(Problem requirements) Return, unchanged and in full, the stretch of the records below from their start through the line containing "pos(590,130)".

Records for locating described items:
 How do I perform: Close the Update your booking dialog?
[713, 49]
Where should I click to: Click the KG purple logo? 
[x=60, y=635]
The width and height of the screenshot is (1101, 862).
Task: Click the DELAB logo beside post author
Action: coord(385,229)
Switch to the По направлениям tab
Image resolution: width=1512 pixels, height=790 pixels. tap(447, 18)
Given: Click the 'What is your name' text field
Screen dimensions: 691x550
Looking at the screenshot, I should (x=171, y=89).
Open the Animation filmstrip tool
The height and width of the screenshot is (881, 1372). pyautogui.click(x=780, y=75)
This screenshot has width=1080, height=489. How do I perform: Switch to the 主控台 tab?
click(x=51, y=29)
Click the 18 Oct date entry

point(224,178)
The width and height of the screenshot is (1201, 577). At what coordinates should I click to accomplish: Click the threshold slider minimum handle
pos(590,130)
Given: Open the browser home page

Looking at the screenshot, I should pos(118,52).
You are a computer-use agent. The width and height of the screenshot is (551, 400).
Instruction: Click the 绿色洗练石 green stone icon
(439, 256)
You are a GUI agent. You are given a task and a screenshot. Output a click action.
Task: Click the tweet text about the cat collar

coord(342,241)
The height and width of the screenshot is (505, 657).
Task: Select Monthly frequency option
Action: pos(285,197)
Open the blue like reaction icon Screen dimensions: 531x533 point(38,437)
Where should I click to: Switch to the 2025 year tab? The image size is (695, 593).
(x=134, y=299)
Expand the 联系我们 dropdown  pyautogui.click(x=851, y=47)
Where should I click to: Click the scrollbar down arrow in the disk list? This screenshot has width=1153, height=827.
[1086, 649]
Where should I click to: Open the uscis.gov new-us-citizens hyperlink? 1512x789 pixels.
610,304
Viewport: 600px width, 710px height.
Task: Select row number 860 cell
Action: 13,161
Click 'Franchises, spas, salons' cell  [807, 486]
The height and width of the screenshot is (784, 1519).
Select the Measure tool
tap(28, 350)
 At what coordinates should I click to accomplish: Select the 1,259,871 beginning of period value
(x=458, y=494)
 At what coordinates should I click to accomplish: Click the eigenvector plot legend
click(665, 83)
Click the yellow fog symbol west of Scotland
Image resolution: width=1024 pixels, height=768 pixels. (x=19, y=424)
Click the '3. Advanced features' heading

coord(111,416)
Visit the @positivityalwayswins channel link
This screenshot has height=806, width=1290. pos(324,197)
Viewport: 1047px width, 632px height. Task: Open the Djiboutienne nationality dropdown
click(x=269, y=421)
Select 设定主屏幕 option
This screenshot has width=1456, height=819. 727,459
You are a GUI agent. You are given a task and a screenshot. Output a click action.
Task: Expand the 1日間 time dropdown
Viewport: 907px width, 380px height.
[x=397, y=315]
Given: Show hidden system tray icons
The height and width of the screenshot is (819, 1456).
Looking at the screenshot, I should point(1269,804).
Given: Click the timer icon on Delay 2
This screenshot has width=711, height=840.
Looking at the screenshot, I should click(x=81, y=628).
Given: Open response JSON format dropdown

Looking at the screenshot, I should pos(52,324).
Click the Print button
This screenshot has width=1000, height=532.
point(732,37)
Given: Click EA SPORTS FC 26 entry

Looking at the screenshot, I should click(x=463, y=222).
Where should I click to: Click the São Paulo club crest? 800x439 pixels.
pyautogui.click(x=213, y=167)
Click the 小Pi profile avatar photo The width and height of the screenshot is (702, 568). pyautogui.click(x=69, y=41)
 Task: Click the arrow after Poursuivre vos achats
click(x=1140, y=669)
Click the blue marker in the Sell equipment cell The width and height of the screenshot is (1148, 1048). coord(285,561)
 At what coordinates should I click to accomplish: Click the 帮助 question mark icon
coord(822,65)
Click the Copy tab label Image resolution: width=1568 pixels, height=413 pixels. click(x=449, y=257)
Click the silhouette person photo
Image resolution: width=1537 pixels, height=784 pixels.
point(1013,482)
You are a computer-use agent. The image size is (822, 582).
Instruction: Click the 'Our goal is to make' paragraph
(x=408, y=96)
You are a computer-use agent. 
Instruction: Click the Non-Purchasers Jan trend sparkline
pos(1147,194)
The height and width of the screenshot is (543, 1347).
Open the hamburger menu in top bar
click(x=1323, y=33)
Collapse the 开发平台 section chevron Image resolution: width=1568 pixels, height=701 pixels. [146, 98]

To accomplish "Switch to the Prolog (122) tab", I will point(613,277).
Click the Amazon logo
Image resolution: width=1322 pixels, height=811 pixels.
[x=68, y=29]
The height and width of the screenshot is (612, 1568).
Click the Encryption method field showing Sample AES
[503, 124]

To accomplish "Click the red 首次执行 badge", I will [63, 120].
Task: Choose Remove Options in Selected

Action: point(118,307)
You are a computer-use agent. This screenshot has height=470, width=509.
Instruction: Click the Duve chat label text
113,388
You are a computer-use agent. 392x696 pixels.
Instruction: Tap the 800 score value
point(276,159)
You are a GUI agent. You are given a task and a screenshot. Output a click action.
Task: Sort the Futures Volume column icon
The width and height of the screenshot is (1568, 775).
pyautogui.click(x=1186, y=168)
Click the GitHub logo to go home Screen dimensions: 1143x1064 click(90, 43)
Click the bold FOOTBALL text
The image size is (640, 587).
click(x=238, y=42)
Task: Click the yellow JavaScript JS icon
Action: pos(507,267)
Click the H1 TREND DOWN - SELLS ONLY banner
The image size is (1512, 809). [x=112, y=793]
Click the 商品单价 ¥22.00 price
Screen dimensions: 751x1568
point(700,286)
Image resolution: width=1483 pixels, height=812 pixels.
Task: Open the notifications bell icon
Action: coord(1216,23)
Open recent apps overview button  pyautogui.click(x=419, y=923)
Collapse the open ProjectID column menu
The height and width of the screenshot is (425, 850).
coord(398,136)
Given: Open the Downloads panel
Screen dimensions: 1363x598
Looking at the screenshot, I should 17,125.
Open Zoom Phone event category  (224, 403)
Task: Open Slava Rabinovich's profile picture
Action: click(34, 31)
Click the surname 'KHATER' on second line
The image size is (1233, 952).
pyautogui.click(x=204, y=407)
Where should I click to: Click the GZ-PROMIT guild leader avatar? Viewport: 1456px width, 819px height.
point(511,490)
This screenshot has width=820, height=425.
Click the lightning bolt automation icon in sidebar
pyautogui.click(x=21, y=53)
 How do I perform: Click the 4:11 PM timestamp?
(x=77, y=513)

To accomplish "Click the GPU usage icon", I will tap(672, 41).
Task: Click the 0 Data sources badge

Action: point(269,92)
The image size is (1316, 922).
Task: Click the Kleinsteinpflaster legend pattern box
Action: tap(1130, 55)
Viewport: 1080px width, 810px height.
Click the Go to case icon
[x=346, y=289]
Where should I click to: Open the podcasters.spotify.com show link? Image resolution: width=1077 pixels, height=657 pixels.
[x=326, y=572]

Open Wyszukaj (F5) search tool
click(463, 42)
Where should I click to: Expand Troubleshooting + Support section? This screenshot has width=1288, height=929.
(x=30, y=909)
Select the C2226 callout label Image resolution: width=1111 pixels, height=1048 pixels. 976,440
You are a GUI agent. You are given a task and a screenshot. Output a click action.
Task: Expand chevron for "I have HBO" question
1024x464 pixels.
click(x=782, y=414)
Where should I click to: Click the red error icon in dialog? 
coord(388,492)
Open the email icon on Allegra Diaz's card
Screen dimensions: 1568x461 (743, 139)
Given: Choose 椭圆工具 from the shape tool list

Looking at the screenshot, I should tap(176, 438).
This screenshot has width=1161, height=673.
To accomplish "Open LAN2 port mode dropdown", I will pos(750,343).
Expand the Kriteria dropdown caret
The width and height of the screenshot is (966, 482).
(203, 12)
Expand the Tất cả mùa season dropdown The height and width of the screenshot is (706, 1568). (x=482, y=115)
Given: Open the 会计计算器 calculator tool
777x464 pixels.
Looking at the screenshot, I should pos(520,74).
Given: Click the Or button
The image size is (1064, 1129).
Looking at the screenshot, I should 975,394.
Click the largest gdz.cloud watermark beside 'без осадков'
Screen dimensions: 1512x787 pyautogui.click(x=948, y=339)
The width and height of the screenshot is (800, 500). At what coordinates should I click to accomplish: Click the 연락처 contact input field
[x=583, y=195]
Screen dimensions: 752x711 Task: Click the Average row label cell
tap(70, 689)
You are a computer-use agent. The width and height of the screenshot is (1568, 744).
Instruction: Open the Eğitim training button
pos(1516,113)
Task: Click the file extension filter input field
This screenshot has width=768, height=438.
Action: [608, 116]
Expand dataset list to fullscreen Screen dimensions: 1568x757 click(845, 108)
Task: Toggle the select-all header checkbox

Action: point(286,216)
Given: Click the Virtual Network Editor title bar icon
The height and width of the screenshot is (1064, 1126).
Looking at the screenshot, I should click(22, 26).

(Result of the task)
 How do I perform: Close the Update your booking dialog?
[713, 49]
Where should I click to: Click the KG purple logo? 
[x=60, y=635]
The width and height of the screenshot is (1101, 862).
Task: Click the DELAB logo beside post author
Action: coord(385,229)
Switch to the По направлениям tab
Image resolution: width=1512 pixels, height=790 pixels. tap(447, 18)
Given: Click the 'What is your name' text field
Screen dimensions: 691x550
Looking at the screenshot, I should (x=171, y=89).
Open the Animation filmstrip tool
The height and width of the screenshot is (881, 1372). pyautogui.click(x=780, y=75)
This screenshot has width=1080, height=489. How do I perform: Switch to the 主控台 tab?
click(x=51, y=29)
Click the 18 Oct date entry

point(224,178)
The width and height of the screenshot is (1201, 577). At what coordinates should I click to accomplish: Click the threshold slider minimum handle
pos(590,130)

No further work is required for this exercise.